|Nutritional Guidelines (per serving)|
|Amount per serving|
|% Daily Value*|
|Total Fat 53g||68%|
|Saturated Fat 14g||69%|
|Total Carbohydrate 36g||13%|
|Dietary Fiber 8g||28%|
|*The % Daily Value (DV) tells you how much a nutrient in a food serving contributes to a daily diet. 2,000 calories a day is used for general nutrition advice.|
This chicken dinner is a complete meal cooked in one pan. The chicken and vegetables bake to golden perfection with the addition of simple seasonings. Use a cut-up chicken or use your favorite bone-in chicken parts: it's especially good made with drumsticks, whole legs, or thighs.
The dish is versatile as well. Feel free to add some cubed rutabaga or sliced parsnips in the dish or add a can of diced tomatoes. Sauteed sliced fresh mushrooms are another good option. If you aren't a fan of a particular vegetable, add extra potatoes or celery. The dish is very forgiving, so adapt it to suit your taste. For extra flavor, toss the chicken and vegetables with a few cloves of fresh minced garlic or sprinkle them with garlic powder or an herb seasoning blend along with the salt and pepper.
- 3 pounds chicken parts (e.g., a whole cut-up chicken, thighs, whole legs, etc.)
- 1 small green bell pepper
- 1 small red bell pepper
- 2 medium onions
- 4 medium potatoes
- 4 carrots
- 2 large celery ribs
- 2 tablespoons olive oil
- Kosher salt, freshly ground pepper, and paprika to taste
- Garnish: parsley, dill, or other fresh herbs as desired
Gather the ingredients.
Preheat the oven to 425 F. Line a 9-by-13-inch baking pan or shallow roasting pan with heavy-duty foil.
Slice the tops and bottoms off of the green and red bell peppers.

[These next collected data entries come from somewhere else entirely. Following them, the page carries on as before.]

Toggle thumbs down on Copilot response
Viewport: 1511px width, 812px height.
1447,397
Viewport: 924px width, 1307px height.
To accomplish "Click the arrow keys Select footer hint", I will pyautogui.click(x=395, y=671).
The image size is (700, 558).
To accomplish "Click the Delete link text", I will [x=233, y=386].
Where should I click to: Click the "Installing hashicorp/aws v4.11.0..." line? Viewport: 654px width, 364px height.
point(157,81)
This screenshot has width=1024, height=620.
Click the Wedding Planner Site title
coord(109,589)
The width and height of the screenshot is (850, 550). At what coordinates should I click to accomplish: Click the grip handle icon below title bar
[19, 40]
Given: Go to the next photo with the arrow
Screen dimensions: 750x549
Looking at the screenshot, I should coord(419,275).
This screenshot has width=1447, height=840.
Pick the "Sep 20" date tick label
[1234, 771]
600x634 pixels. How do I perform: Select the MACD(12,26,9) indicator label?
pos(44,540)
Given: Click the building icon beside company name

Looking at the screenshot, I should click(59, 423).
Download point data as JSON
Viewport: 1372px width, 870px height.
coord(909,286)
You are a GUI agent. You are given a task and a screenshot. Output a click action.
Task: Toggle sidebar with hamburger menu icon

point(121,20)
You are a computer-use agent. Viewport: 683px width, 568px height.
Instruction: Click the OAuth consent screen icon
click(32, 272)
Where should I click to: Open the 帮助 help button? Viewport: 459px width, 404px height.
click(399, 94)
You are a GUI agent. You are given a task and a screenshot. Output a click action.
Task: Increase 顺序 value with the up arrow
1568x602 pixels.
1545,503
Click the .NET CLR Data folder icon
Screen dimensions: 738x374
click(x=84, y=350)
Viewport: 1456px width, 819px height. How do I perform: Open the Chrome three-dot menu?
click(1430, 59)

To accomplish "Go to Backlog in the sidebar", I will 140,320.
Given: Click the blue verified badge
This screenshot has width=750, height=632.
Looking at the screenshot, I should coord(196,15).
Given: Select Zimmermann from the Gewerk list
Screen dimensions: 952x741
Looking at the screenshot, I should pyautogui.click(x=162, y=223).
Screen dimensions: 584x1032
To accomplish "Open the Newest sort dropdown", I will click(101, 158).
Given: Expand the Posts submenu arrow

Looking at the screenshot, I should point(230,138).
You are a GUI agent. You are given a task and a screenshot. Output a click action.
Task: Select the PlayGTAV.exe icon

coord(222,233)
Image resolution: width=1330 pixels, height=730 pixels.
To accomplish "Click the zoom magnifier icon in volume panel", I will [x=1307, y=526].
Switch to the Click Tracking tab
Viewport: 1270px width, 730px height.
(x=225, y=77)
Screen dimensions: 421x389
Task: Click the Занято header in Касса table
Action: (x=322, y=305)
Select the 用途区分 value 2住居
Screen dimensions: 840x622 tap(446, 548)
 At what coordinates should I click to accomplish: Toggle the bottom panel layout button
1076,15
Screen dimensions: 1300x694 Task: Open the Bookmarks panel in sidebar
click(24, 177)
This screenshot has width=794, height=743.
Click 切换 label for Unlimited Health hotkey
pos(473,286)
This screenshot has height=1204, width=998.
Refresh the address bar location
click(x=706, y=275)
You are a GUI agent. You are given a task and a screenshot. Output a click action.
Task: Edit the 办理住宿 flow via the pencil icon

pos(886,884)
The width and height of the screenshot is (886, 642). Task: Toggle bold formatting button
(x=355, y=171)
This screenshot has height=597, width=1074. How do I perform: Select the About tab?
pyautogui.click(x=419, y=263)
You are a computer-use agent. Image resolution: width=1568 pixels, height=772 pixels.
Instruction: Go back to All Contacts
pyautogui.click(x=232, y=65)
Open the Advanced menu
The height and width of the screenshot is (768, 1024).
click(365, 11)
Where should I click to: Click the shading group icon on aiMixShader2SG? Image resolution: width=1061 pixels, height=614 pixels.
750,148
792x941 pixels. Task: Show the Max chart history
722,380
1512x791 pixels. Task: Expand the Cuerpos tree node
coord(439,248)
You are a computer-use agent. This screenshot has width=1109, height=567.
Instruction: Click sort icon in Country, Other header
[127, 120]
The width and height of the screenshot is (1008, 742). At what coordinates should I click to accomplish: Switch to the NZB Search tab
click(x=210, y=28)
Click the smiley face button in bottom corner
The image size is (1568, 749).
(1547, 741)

Remove the seeds and white ribs and slice the peppers into rings.
Peel the onions and cut each one into four wedges.
Peel the potatoes and slice them into quarters.
Peel the carrots and cut them diagonally into 1-inch rounds.
Cut the celery ribs diagonally into 1-inch slices.
In a bowl, toss the cut-up vegetables with the olive oil.
Arrange chicken pieces and vegetables in the prepared baking pan. Sprinkle with the kosher salt and pepper. Sprinkle lightly with paprika.
Bake for about 40 to 45 minutes, or until the vegetables are tender and lightly browned and the chicken is golden brown. Baste with the pan juices about halfway through cooking. Garnish with fresh herbs if desired.
- If you have a busy day ahead, prepare the chicken and vegetables in the morning. Put everything in the baking dish. Cover the pan with foil and put it in the refrigerator; pop it into the preheated oven when you get home and plan to bake it an extra 10 to 15 minutes.
- Look for a temperature of at least 165 F on an instant-read thermometer inserted into the thickest pieces of chicken (not touching bone).
- Low starch red-skinned potatoes are perfect for this dish because they hold their shape better than high starch baking potatoes. Some other good options include fingerlings, new potatoes, or Yukon Gold. Feel free to scrub the potatoes and leave them unpeeled if you like.
- For crispy skin, sear the chicken in about 1 tablespoon of olive oil before placing it in the baking pan.